Is there a way to force rclone to update the larger file's mod time?

I think the problem is how the files got uploaded when you used rsync. How did you upload them - to an rclone mount? With which version of rclone?

I don't think these files got checksums (checksums have to be added by the client for large files ) so rclone is refusing to just set the modtime as it isn't sure the files are identical.

However if you try the latest beta then you can do a sync with

  --refresh-times   Refresh the modtime of remote files.

This will set the modtime even if the files don't have a checksum. I suggest you try with --dry-run, try on a few files then run. You won't need that flag again once the modtimes are synced.
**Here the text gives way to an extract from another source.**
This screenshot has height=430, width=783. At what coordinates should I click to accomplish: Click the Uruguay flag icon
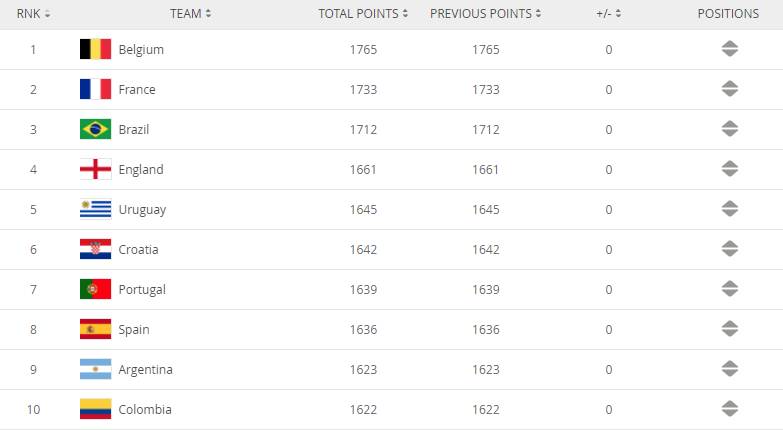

I think the problem is how the files got uploaded when you used rsync. How did you upload them - to an rclone mount? With which version of rclone?

Actually, I was wrong, the initial backup was seeded with QNAP's HybridBackupSync tool, so I think you're right that it didn't add the checksums for large files.

--refresh-times   Refresh the modtime of remote files.

I'll give it a shot!

Can rclone add checksums to those large files too without uploading or is that impossible?

Great!

It is theoretically possible. You'd have to download the file to checksum it or get the checksum from a local copy. Rclone can't do it right now though, sorry!

Actually, looks like --refresh-times is implemented via b2_copy_file API call and that does create a SHA1 checksum. Killing 2 birds with 1 stone!

Excellent!

I think that must be b2 adding the checksum!